90% of high-evolution teams have automated most repetitive tasks compared to only 67% of mid-level and 25% of low-evolution. 

DevOps success includes stronger security—or in this case, DevSecOps

Among highly evolved organisations, 51% integrate security into requirements, 61% into design, 53% into build, and 52% into testing in contrast to mid-level organisations in which security becomes involved only when there is a scheduled audit of production or an issue reported in production. 

The most highly evolved firms benefit from top-down enablement of bottom-up transformation 

Fewer than 2% of high-level organisations report resistance to DevOps from the executive level compared to 13% of those in the low-evolution firms.

Puppet invited a wider group of DevOps influencers to respond to the data and build on recommendations for what organisations can do to climb out of the sticky middle.

Contributors include the authors of the Team Topologies model, which has been immensely influential in the industry.

“A standout finding from the report is the importance of team identities; organisations with less ambiguous team names with more clearly defined team responsibilities are more likely to be more highly evolved in their DevOps journey,” said Nigel Kersten, Field CTO at Puppet.

“The title ‘DevOps team’ is misleading, as it allows many organisations to assume that having a DevOps team means they are doing DevOps correctly.”

“We recommend less ambiguously named stream-aligned and platform teams in the Team Topologies model, which create a well-defined path to achieving DevOps success at scale.” 

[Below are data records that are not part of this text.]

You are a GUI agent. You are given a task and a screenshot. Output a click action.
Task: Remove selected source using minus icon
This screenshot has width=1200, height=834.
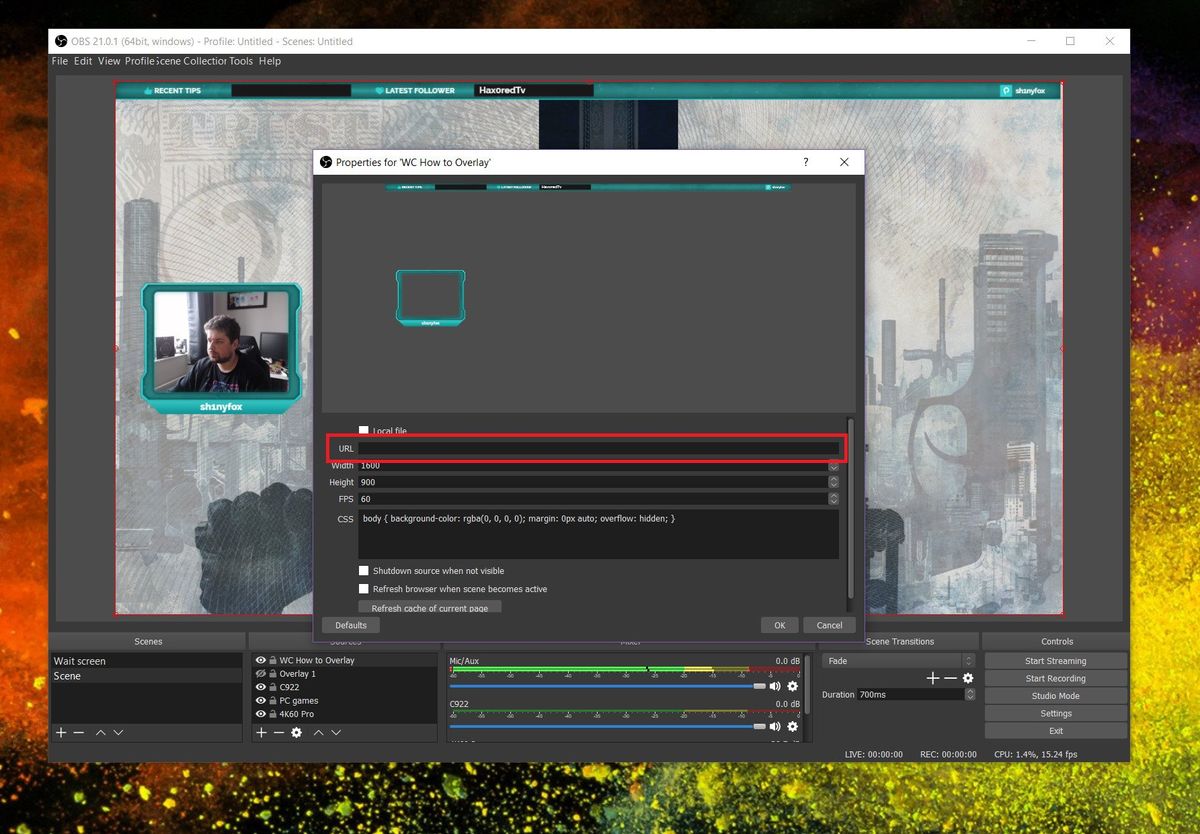pyautogui.click(x=278, y=732)
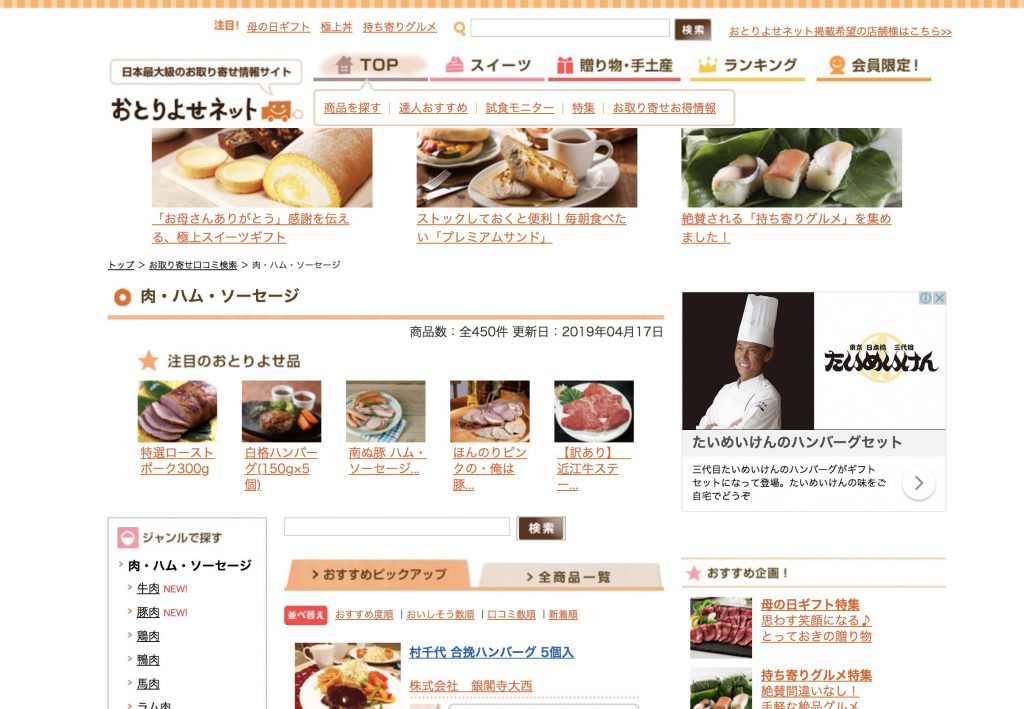This screenshot has height=709, width=1024.
Task: Switch to the 全商品一覧 tab
Action: pos(569,576)
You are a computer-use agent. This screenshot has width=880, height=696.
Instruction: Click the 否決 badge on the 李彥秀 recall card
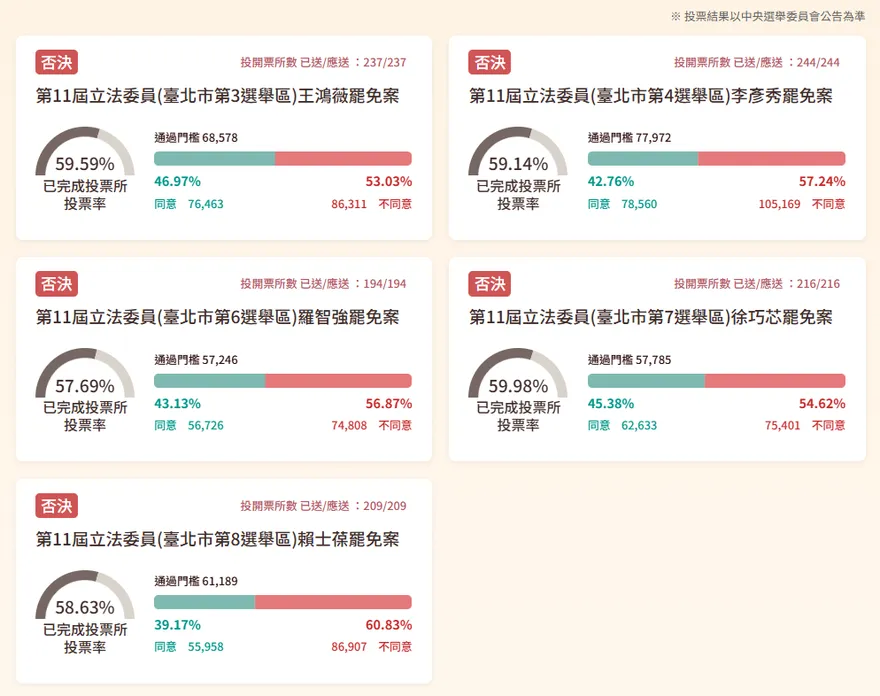click(x=489, y=62)
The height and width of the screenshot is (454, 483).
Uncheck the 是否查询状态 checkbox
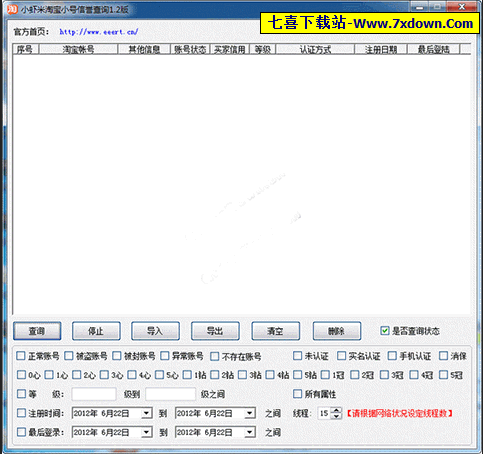tap(385, 331)
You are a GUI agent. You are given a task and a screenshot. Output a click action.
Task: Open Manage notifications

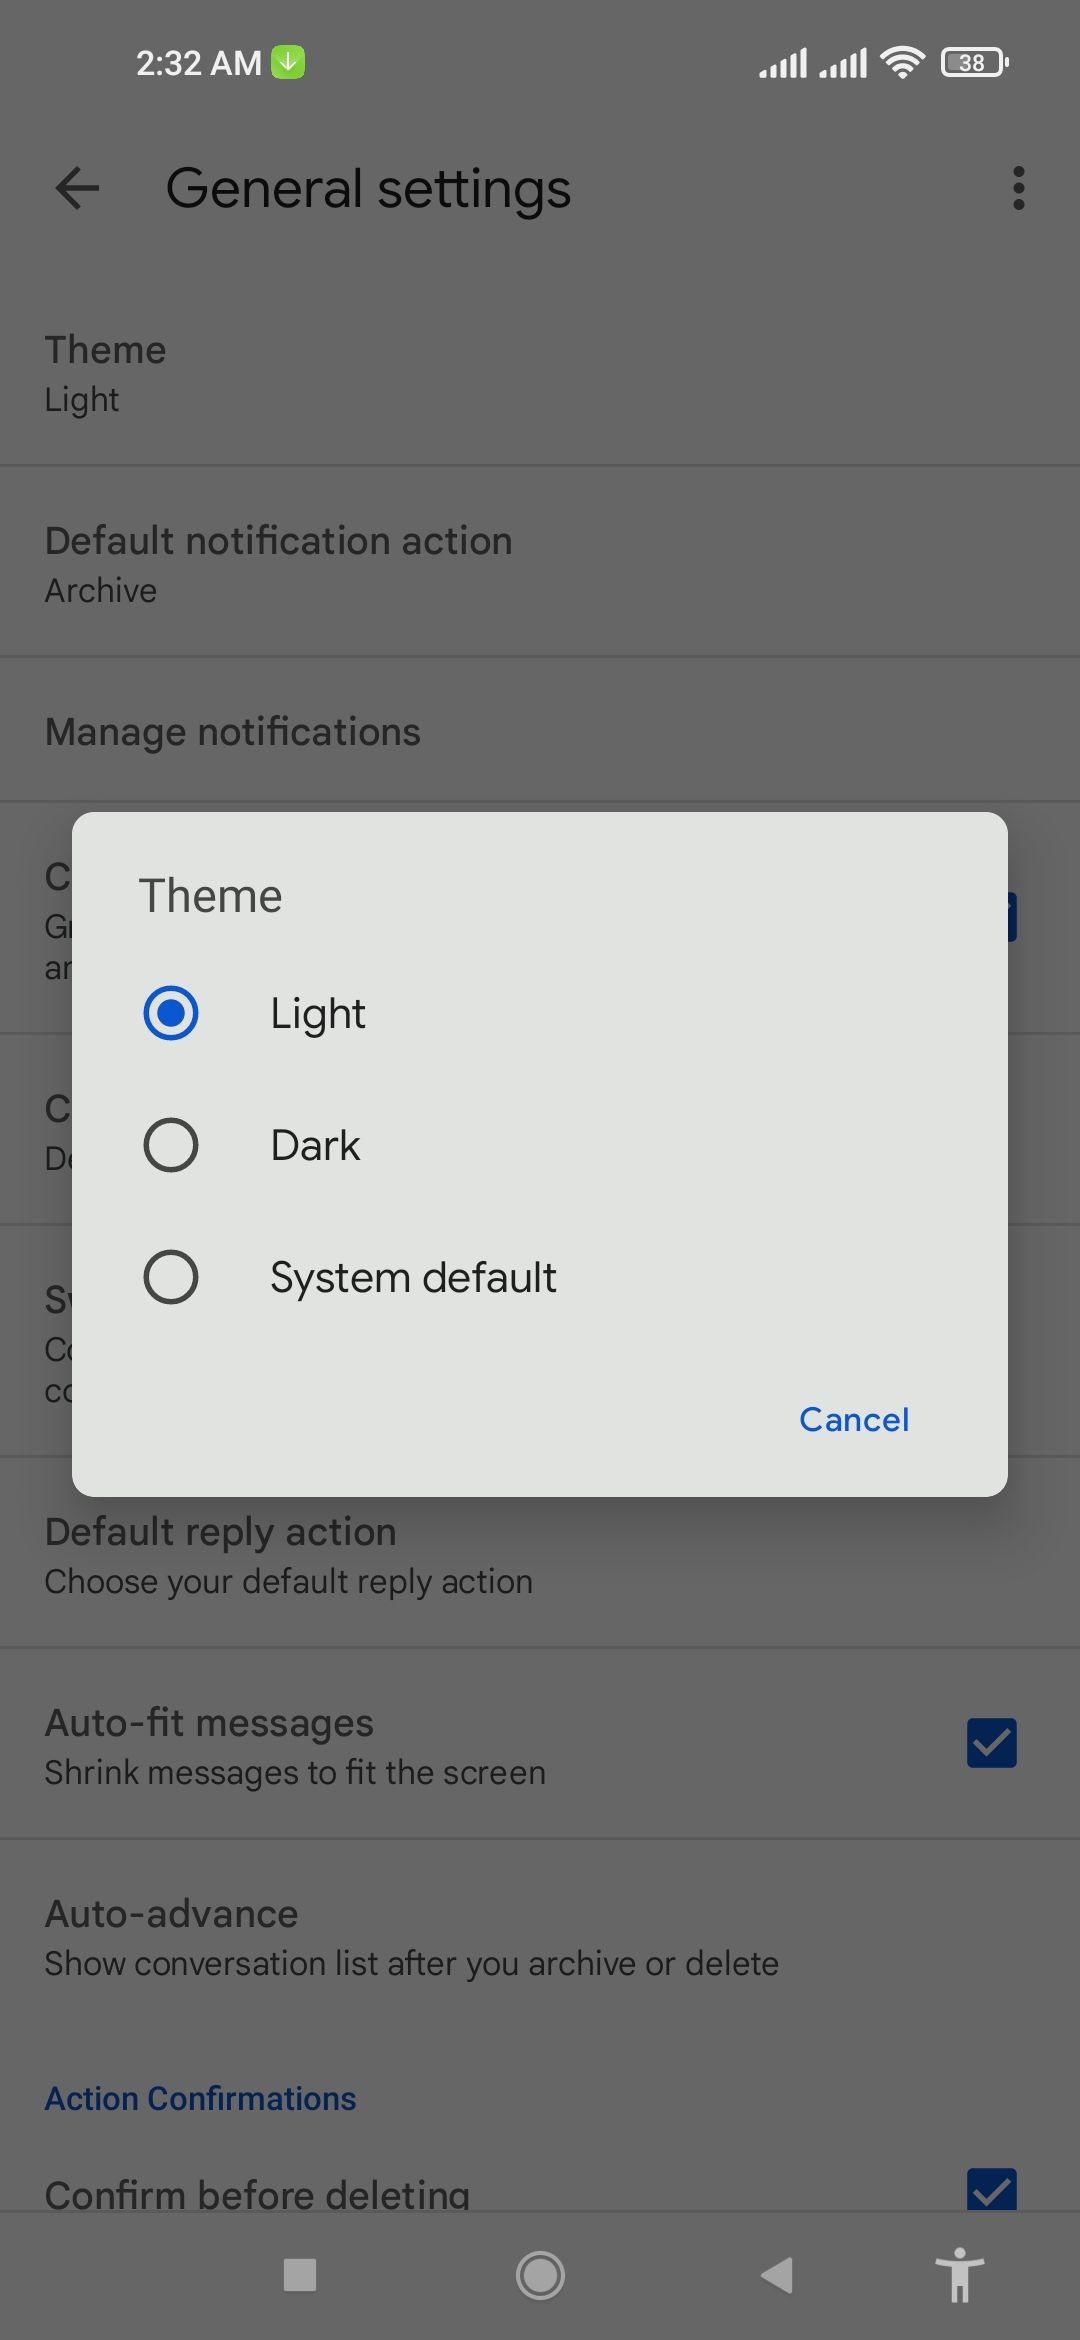click(x=233, y=732)

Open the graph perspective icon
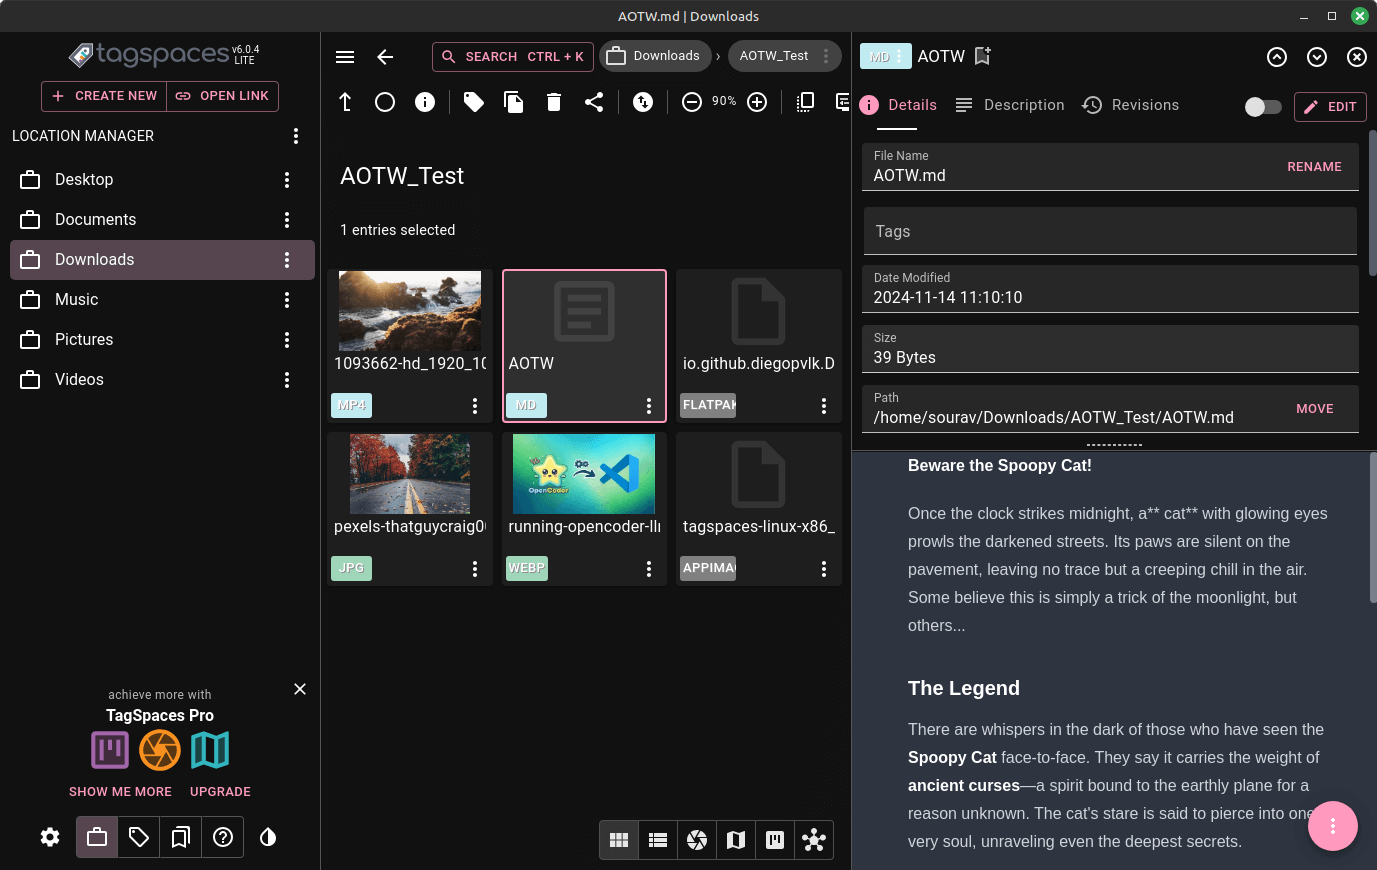(814, 840)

“In ten years, we’ve gone from hype to practice in the way technology is delivered, all with the data to show what we’ve learned along the way. That’s some quality iteration,” said Michael Stahnke, VP of Platform, CircleCI.

“The final stage of DevOps evolution is often the building of a highly leveraged platform and team structure, incorporating self-service capabilities beyond infrastructure. When it’s really done well, the word DevOps tends to fall away as it’s just how work is happening.”

Key determinants for mid-evolution organisations to achieve DevOps success at scale include a successful platform team approach, organisational buy-in from managers and practitioners, a strong automation practice, and a willingness to accept risk and invest for the future.

For everyone who completed the survey, $5 was donated to the National Coalition for the Homeless, the World Central Kitchen, and the UNICEF COVID-19 Solidarity Response Fund.

We also donated added funds provided by our sponsors with total contributions at $45,000.

State of DevOps Report Methodology

The survey collected data from technical professionals with a working knowledge of their IT operations and software delivery process. ClearPath Strategies, hosted the survey and conducted the data analysis.The resulting report was written by Puppet and CircleCI

Stakeholder comments on the State of DevOps

“There will always be teams that are doing something unique and off the beaten path. Cultivating an innovation mindset means giving them the freedom to create without too many constraints,” said Carl Timm, Senior Director of Product Marketing at Armory.

“While standardisation can help with operations and compliance, it’s more important to be deliberate about creating space for teams to explore and create, which extends to tooling. The report does a great job of reinforcing this notion and showing why it is so important.” 

“Using cloud technologies or agile practices alone is not enough to move organisations from mid-level to high-performing,” said Matthew Skelton, co-author of the book Team Topologies.

“The 2021 State of DevOps Report from Puppet shows that team identities and clear interaction paradigms matter. These and other principles and patterns from Team Topologies are helping organisations in every sector and geography become more high performing.”